TASK GOAL: The count of lines below that include the string "still" is the whole answer.

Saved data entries
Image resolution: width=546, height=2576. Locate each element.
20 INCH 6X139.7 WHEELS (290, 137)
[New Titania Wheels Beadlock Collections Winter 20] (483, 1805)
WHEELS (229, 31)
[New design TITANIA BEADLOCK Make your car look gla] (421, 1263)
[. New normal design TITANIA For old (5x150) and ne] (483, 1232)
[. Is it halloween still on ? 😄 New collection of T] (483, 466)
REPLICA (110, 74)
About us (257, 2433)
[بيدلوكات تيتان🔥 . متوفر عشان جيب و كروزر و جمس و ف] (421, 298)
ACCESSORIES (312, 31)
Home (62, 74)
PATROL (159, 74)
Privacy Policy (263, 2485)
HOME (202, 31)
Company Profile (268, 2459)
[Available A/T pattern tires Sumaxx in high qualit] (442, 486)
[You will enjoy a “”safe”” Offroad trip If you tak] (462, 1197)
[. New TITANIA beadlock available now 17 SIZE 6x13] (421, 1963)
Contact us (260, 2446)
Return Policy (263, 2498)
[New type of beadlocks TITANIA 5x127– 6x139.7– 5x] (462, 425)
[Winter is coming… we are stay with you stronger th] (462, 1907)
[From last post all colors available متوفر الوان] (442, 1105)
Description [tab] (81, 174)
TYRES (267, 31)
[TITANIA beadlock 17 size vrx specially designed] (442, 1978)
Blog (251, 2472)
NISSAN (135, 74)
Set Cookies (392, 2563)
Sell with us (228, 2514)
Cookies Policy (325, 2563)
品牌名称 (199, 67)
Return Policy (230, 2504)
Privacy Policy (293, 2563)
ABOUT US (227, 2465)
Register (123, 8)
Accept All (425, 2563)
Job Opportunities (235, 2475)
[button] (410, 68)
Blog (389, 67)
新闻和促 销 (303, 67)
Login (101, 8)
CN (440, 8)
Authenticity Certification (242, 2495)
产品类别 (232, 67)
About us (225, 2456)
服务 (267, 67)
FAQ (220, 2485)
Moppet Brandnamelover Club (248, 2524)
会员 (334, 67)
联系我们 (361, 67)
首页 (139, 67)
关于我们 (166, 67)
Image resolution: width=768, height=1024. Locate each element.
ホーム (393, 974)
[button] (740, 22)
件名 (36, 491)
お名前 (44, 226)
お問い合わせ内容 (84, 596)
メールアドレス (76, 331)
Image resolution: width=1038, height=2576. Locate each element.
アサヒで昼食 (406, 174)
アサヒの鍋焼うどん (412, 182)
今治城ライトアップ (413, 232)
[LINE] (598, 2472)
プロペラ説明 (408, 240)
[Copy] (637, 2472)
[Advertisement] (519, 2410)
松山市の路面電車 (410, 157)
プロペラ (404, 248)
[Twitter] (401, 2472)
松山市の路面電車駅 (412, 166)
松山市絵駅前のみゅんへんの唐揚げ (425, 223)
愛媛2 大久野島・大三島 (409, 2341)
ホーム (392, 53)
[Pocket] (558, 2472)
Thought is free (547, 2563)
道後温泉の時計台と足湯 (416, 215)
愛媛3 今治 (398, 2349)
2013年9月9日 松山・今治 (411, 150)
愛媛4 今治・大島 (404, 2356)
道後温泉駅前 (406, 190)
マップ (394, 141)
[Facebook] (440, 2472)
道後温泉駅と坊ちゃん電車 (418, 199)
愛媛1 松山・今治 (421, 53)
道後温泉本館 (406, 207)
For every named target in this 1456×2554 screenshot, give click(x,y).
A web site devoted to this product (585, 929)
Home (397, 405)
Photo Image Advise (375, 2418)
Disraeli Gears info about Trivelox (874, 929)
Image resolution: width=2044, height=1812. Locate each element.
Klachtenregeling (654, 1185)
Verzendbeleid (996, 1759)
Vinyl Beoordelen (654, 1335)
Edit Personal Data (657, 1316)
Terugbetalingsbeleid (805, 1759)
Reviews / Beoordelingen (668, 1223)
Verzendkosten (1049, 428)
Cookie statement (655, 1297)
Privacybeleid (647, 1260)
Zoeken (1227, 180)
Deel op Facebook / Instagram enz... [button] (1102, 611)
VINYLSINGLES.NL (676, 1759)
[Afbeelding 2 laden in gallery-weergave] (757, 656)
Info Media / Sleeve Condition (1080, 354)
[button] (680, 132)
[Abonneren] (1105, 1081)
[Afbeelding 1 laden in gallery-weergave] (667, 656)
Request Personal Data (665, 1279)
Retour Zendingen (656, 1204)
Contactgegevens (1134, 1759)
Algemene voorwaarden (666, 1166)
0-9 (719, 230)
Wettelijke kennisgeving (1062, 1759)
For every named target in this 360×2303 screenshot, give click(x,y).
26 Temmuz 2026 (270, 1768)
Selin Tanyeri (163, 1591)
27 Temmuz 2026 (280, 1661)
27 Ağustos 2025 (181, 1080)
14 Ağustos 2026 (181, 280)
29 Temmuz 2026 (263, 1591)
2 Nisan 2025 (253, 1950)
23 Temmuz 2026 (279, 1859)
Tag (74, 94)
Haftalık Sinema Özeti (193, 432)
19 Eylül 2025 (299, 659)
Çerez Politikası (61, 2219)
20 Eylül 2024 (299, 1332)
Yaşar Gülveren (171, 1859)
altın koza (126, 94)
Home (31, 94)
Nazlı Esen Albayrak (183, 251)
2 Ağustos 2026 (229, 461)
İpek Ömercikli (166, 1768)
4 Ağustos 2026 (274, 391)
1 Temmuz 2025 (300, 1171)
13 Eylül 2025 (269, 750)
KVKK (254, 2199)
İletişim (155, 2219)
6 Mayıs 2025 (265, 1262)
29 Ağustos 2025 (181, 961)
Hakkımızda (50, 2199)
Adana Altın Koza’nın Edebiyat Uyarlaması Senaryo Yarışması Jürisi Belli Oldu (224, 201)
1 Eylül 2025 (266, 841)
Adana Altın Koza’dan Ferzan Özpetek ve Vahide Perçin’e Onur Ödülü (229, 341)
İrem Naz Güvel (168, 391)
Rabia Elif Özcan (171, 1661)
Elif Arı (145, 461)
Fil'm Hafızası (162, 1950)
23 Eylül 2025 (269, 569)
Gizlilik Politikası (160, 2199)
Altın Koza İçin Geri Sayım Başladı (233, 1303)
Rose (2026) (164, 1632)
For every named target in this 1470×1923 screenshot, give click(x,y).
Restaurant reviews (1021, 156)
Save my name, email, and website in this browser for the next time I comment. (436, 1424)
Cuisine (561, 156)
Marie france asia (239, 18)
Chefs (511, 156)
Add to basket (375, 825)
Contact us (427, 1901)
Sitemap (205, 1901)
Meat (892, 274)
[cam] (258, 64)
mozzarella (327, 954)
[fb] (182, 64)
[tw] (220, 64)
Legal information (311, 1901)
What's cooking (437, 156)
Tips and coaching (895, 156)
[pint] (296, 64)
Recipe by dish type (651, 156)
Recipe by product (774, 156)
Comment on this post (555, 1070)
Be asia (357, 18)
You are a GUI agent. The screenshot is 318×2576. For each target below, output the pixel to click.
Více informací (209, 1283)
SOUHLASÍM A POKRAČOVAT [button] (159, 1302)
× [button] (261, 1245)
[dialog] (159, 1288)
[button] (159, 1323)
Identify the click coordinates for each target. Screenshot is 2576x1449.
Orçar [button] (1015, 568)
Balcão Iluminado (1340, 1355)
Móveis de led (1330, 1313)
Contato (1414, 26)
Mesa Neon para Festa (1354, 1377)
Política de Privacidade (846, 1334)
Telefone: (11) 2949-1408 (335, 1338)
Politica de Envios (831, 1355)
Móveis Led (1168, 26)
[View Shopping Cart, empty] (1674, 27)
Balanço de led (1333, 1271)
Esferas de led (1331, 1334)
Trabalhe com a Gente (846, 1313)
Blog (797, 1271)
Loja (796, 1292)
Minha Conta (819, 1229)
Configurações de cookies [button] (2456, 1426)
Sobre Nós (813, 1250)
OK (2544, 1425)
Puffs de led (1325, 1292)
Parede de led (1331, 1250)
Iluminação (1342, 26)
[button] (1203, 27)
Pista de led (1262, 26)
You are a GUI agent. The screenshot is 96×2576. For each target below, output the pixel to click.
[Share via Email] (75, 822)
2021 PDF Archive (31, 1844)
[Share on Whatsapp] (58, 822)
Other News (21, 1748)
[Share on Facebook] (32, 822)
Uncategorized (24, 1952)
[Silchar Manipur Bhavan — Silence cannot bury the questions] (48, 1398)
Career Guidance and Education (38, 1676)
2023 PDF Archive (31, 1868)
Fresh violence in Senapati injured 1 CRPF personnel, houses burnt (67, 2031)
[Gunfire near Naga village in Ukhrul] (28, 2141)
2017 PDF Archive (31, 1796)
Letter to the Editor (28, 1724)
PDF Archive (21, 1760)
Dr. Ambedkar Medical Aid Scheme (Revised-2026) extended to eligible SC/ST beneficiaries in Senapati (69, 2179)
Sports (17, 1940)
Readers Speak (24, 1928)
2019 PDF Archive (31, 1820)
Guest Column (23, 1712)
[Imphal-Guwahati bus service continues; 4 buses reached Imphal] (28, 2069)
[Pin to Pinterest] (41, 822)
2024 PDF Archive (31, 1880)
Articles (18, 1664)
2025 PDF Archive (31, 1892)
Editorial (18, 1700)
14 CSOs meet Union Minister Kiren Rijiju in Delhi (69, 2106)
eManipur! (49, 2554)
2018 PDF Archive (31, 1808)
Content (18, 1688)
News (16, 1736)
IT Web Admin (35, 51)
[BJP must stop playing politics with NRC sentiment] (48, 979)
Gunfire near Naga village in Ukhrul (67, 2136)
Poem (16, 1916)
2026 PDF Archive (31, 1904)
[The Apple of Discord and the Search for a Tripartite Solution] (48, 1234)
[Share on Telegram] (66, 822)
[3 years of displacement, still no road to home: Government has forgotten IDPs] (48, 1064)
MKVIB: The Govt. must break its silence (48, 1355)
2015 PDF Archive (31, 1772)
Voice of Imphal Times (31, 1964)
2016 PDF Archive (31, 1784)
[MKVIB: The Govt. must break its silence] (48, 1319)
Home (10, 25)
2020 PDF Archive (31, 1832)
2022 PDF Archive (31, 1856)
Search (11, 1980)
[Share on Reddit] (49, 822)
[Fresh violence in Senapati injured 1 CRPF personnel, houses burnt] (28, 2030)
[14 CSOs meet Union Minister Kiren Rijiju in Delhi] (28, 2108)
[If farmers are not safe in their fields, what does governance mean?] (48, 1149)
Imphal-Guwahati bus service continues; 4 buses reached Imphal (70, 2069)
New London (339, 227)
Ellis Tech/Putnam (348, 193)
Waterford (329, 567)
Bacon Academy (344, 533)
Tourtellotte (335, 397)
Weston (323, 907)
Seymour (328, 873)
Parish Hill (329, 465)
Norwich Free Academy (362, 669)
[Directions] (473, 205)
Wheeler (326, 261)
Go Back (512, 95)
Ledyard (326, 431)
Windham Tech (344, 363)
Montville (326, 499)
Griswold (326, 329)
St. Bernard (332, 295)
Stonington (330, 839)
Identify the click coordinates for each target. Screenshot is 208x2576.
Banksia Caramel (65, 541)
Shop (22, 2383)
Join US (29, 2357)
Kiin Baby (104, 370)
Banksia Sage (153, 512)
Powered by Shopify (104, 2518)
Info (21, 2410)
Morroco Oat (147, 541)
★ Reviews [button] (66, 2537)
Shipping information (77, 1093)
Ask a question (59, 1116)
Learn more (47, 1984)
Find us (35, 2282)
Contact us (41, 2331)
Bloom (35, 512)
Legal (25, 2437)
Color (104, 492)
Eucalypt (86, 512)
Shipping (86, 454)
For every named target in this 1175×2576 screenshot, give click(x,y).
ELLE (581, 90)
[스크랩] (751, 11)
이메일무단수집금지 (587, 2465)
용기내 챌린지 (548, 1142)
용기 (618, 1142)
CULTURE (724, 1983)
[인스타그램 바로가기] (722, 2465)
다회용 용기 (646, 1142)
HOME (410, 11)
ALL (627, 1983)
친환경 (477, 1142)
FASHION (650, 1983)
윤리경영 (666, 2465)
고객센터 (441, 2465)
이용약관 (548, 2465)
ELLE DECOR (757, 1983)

TASK ANSWER: 2